Still, my definite favourite funk cut on the album is the title track Candy, which is really one of their funkiest and tightest grooves ever. It is based on a bouncing funk bass groove (by Cedric Martin), over which Michael Cooper sings his nasal funk vocals, and Felton Pilate sings his best Philip Bailey -style falsetto lines in the bridge. I'm amazed that this track was not released as a 12" single - it would have been a real killer cut on any solid black music club! This track is still burning hot on their live shows, check the YouTube for video clips!

There was certainly nothing wrong with the other funk-oriented cuts, either. Da Lady is a Michael Cooper-written punchy funk with a relaxed but nearly 120 BPM swaying rhythm. Main Slice is a bit more average Cooper-written funker with a simple hook and tight horns over a keyboard-driven backdrop.

Of the more soul-oriented cuts, Not Ready again has nice influences of Earth, Wind & Fire with its elegant, flute flavoured background, crowned by a sax solo. Skip Scarborough was at his element producing this kind of soulful cuts. There weren't any of his own compositions, this time, but this song was a classy soul tune written by Cedric Martin and Michael Cooper.

Quit surprisingly, Mercury decided to release (Let Me Put) Love on Your Mind as the second single pick from the album. It's a decent soul ballad tune by Felton Pilate, featuring Felton's falsetto on lead vocals (and thus having the echoes of Philip Bailey & EWF), but the arrangement is dominated by a rock-inclined guitar sound. Not a very clever choice for a single, it peaked at number 24.

The album closes with Felton Pilate's tune Images, which is set in a stylish mellow instrumentation highly reminiscent of Earth, Wind & Fire on their Spirit and All'n All sets. Too bad that Felton did not elaborate this track further, since it has been left only as a short, 2 and a half minutes long instrumental.

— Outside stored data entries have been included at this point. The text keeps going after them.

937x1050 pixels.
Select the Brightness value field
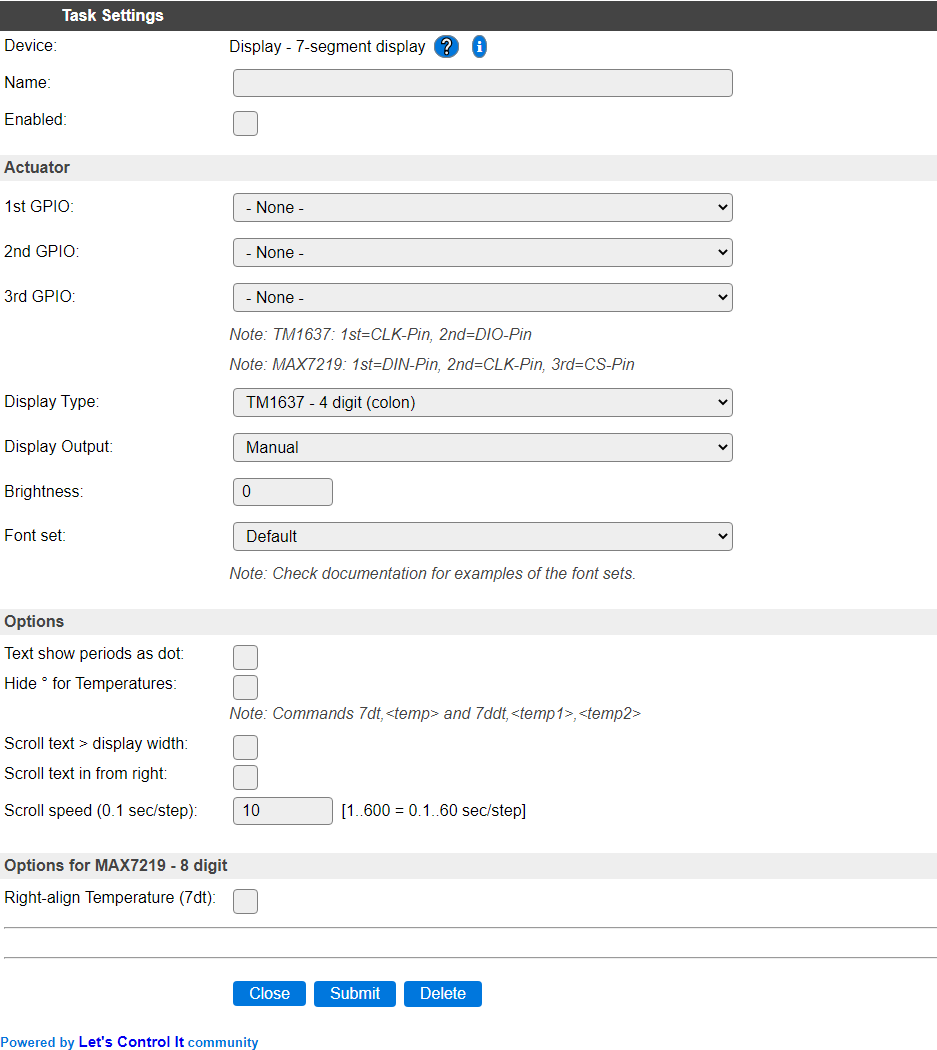point(283,492)

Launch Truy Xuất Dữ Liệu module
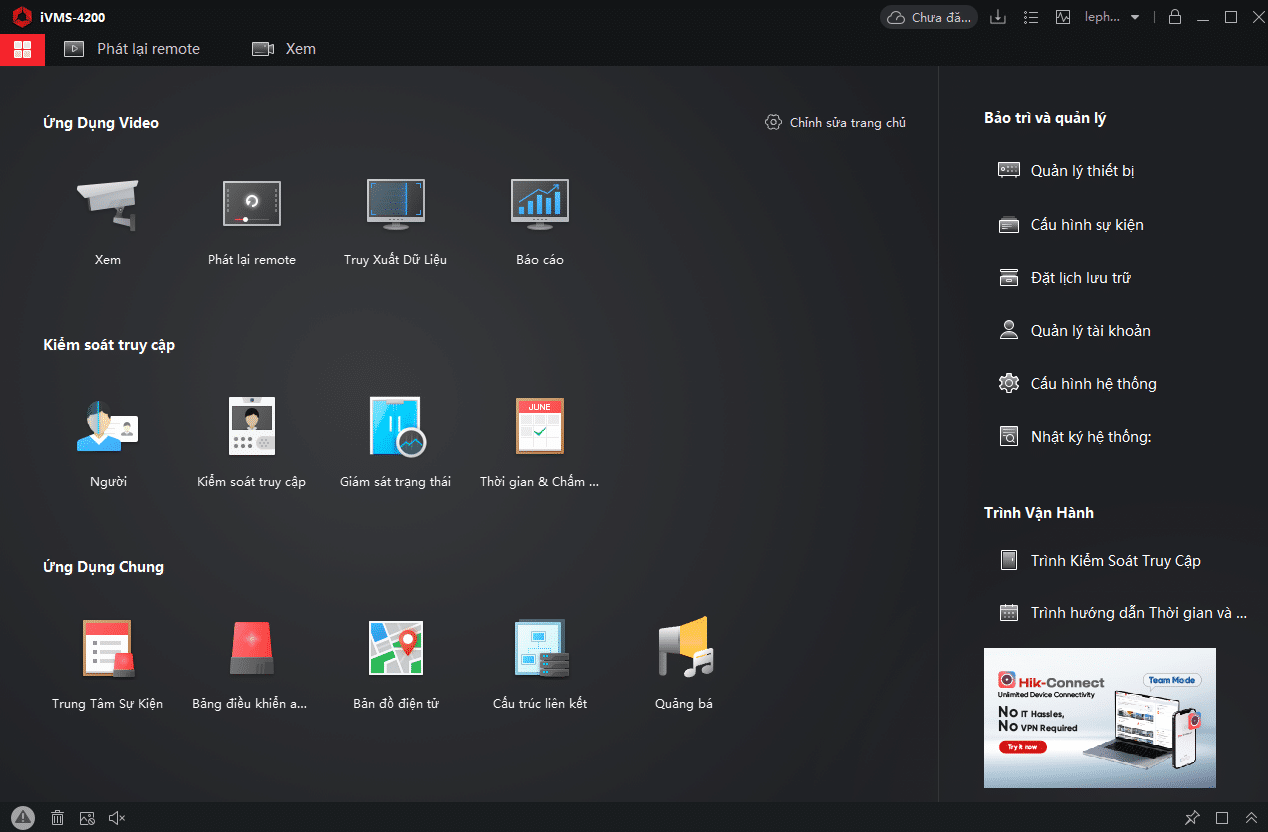tap(395, 204)
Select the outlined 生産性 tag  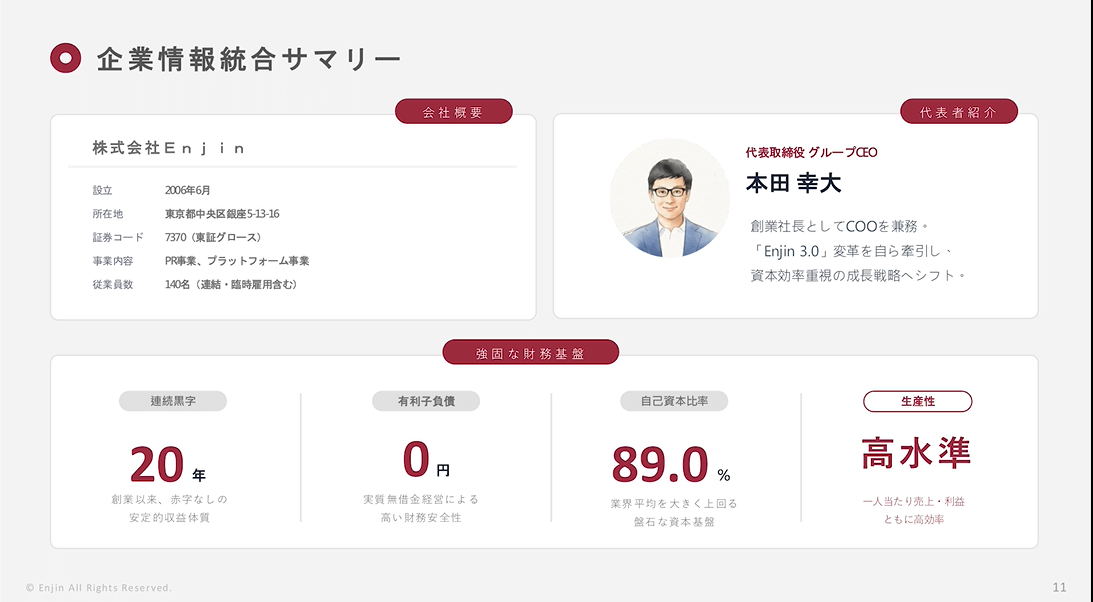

Like Alex Henderson aptly put it in his review, this album finally made the transition from decent to excellent. The album sold gold and peaked at number 7 on the Billboard soul album charts. I still rate the album as one of their best ever sets.

-Ismo Tenkanen

Con Funk Shun: Touch/7/To the Max CD
CD Review: Con Funk Shun: Touch / 7 / To the Max (3 original albums on 2-disc set)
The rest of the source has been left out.